Consigne 1 » Dans le listing, veuillez réécrire les lignes en commençant à celle qui contient « Task: Click the Hong » et en terminant à celle qui contient « Looking at the screenshot, I should 1528,650. », où « Support » doit remplacer « Getting Help ». Le reste ne change pas.

Extrait à lire »
À bien y réfléchir, il y a rarement de bonnes secondes fois, quelle que soit la matière. La spontanéité est perdue, l′ombre de l′original pèse de tout son poids, il ne s′agit que de refaire, de perfectionner ou de retrouver la recette. C′est pourquoi, hors du domaine des sciences, le désir de reproduire une expérience réussie est souvent signe d′une ambition étroite. En revanche, les deuxièmes fois, parce qu’elles annoncent et préparent une suite, peuvent certes se poser comme une affirmation, mais ont d’abord la fonction de faire socle à ce qui vient. Car les troisièmes fois, c′est tout autre chose. Avec elles, on entre dans la généalogie, dans la collection, dans la maîtrise et peut-être même, disons-le tout net, dans le talent. « Le talent est une question de quantité. Le talent, ce n’est pas d’écrire une page : c’est d’en écrire 300. » écrivait Jules Renard.
Parce que The Handmaid′s Tale, Westworld, La Casa de Papel ont été d′immenses succès, les producteurs ont décidé de remettre le couvert. Les secondes saisons de The Handmaid′s Tale et de Westworld ayant été diffusées quasi-simultanément, elles méritent d′être auscultées à cette aune.

Consigne 2 » Recopiez à l'identique le passage de l'extrait à lire en commençant à « Parce que The » et en terminant à « à cette aune. ».

Données fournies »
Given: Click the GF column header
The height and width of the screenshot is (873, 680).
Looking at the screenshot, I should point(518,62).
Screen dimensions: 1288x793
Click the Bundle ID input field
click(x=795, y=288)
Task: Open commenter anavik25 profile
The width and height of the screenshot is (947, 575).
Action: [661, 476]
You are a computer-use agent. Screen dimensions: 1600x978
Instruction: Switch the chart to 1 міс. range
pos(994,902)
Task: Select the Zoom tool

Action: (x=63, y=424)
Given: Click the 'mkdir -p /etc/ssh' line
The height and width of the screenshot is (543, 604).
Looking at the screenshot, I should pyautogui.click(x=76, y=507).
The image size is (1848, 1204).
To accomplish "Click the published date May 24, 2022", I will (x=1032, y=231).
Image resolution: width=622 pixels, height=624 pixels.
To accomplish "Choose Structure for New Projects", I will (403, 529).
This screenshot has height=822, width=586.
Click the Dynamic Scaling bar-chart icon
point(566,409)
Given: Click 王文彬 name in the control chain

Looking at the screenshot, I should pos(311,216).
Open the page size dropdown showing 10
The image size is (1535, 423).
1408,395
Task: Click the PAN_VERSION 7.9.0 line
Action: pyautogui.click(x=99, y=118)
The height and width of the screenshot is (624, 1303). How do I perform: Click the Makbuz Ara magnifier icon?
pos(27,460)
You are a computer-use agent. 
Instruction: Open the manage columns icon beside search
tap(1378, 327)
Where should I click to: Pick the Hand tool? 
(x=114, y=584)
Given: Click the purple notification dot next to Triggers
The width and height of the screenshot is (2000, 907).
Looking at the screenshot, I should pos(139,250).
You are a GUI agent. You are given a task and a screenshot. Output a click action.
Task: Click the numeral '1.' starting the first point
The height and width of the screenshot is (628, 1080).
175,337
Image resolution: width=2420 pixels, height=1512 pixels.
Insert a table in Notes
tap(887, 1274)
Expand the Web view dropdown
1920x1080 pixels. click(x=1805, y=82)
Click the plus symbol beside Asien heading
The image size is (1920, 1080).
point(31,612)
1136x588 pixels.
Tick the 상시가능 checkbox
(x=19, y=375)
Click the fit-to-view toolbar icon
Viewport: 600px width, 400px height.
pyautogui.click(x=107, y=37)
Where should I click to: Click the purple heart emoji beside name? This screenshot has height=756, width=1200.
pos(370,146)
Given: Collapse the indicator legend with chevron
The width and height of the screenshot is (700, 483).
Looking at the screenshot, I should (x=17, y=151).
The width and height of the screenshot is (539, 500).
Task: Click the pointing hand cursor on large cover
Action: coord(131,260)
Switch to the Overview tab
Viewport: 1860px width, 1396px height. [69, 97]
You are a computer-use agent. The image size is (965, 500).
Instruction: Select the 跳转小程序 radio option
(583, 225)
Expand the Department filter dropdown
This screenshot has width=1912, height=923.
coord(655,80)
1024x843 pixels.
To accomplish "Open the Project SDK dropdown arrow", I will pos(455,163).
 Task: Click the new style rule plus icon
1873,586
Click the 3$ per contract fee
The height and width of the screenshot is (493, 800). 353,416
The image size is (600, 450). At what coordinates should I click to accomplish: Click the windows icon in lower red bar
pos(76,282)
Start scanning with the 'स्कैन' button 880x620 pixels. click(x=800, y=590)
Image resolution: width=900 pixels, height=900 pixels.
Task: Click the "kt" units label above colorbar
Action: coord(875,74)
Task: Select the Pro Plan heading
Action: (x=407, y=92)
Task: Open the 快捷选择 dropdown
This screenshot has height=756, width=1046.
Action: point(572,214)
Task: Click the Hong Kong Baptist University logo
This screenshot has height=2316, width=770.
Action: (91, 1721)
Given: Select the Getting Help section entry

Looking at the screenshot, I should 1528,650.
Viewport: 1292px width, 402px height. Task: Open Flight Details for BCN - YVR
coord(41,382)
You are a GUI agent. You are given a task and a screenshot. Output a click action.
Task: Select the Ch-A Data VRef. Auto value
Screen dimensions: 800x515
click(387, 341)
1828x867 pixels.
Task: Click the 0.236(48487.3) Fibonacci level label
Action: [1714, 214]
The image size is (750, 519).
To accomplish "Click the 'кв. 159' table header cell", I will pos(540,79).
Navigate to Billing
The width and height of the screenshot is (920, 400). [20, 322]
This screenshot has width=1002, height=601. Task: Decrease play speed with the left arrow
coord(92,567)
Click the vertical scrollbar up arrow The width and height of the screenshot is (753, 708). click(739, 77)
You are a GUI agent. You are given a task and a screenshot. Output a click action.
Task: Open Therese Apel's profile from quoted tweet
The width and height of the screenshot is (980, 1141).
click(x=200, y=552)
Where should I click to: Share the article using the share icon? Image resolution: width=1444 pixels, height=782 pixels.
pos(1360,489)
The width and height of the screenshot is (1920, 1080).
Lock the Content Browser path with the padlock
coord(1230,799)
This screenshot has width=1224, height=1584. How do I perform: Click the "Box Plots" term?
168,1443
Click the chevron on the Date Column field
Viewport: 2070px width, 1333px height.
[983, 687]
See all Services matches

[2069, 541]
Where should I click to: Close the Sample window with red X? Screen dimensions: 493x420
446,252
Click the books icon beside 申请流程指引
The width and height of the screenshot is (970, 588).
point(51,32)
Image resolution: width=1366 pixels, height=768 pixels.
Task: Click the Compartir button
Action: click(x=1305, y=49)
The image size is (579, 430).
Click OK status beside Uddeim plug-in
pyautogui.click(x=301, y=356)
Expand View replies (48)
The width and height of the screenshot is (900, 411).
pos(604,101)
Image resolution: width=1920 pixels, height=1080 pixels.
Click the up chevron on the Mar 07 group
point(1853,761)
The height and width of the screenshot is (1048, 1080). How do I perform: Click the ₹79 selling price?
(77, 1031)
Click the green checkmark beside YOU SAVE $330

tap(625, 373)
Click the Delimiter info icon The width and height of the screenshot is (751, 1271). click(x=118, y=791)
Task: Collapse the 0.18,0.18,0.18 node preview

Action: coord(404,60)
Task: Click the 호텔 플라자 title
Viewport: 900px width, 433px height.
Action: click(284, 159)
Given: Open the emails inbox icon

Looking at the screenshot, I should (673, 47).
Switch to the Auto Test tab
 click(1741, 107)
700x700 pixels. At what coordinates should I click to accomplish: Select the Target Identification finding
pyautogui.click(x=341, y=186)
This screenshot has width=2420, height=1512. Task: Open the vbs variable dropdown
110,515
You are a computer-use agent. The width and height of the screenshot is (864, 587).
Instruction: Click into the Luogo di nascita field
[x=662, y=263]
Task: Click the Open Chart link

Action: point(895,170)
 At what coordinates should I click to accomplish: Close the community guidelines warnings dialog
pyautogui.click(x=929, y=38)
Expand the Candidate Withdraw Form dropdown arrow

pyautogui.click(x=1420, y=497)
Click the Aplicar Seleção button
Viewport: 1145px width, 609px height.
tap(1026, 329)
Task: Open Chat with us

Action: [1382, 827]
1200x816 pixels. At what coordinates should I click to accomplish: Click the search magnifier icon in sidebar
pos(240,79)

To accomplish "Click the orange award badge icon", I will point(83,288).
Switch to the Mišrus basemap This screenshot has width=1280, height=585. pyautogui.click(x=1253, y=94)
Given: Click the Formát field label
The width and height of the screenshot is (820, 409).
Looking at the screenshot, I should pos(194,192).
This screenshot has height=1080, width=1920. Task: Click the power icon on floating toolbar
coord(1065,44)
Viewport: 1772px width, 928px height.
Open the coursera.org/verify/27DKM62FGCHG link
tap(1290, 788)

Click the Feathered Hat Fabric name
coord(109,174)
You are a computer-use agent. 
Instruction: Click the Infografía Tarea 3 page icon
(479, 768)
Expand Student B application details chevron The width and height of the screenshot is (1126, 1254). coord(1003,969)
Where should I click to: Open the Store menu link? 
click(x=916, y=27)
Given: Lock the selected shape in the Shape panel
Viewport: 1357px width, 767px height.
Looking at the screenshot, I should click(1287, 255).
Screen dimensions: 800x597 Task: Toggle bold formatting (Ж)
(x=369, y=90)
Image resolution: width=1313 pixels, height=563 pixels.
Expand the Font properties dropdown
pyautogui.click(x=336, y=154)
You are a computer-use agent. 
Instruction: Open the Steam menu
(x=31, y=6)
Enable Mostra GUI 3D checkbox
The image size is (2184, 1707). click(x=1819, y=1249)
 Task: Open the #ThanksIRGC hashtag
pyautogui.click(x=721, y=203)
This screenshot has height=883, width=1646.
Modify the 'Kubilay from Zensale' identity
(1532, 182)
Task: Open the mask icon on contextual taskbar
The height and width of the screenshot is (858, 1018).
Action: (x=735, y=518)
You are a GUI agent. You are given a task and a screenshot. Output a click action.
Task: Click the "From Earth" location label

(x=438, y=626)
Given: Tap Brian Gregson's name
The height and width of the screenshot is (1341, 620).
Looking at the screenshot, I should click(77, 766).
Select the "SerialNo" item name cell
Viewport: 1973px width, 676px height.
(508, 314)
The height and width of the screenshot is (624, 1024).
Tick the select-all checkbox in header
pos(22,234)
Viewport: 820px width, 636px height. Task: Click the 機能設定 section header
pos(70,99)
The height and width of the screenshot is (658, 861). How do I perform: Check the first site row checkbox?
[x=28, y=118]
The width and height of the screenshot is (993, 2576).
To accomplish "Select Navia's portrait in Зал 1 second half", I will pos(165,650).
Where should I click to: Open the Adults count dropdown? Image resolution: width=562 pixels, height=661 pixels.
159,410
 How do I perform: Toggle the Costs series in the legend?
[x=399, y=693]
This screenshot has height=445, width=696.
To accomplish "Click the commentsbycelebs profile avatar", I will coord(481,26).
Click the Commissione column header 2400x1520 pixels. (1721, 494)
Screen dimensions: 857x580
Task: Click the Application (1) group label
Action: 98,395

Solution 1 »
Task: Click the Hong Kong Baptist University logo
This screenshot has height=2316, width=770.
Action: (91, 1721)
Given: Select the Support section entry

Looking at the screenshot, I should 1528,650.

Solution 2 »
Parce que The Handmaid′s Tale, Westworld, La Casa de Papel ont été d′immenses succès, les producteurs ont décidé de remettre le couvert. Les secondes saisons de The Handmaid′s Tale et de Westworld ayant été diffusées quasi-simultanément, elles méritent d′être auscultées à cette aune.